D’abord économique, le phénomène de la Renaissance touche rapidement l’art. En effet, les cités rivalisent entre elles afin de se montrer plus riches et plus puissantes. Elles attirent dans leur sphère les plus grands artistes, écrivains et philosophes et se parent de monuments fastueux.
Michel-Ange, Raphaël, Léonard de Vinci ou encore Machiavel participent à la splendeur de l’Italie des 15ème et 16ème siècles.
Ce raffinement touche également la mode vestimentaire et les hommes comme les femmes appartenant aux classes sociales supérieures ont à cœur d’étaler leur richesse en portant des habits richement ornés de passements.
La passementerie devient dès lors une véritable industrie produisant des cordons, des lacets, des rubans, des franches et des galons.

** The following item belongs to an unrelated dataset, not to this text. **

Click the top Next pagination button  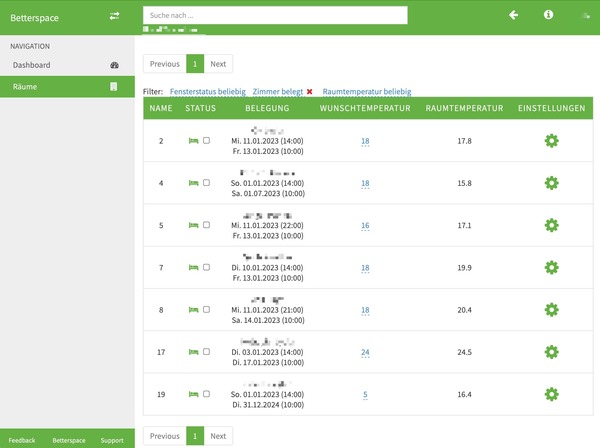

Des fils d’or, d’argent et de soie sont utilisés pour broder les vêtements et pour confectionner les différents ornements.
Des nouveautés sont proposées régulièrement par les passementiers et c’est ainsi que la dentelle fait son apparition entre la fin du 15ème siècle et le milieu du 16ème siècle. C’est probablement à Venise que la technique permettant de créer ce tissu aérien a été inventée. Elle s’inspire cependant de la broderie à l’aiguille déjà connue en Orient.
La dentelle italienne connaît un succès immédiat et devient le symbole de la réussite sociale. Elle s’exporte rapidement dans les autres pays, notamment en Belgique et en France où des artisans locaux inventent leurs propres points.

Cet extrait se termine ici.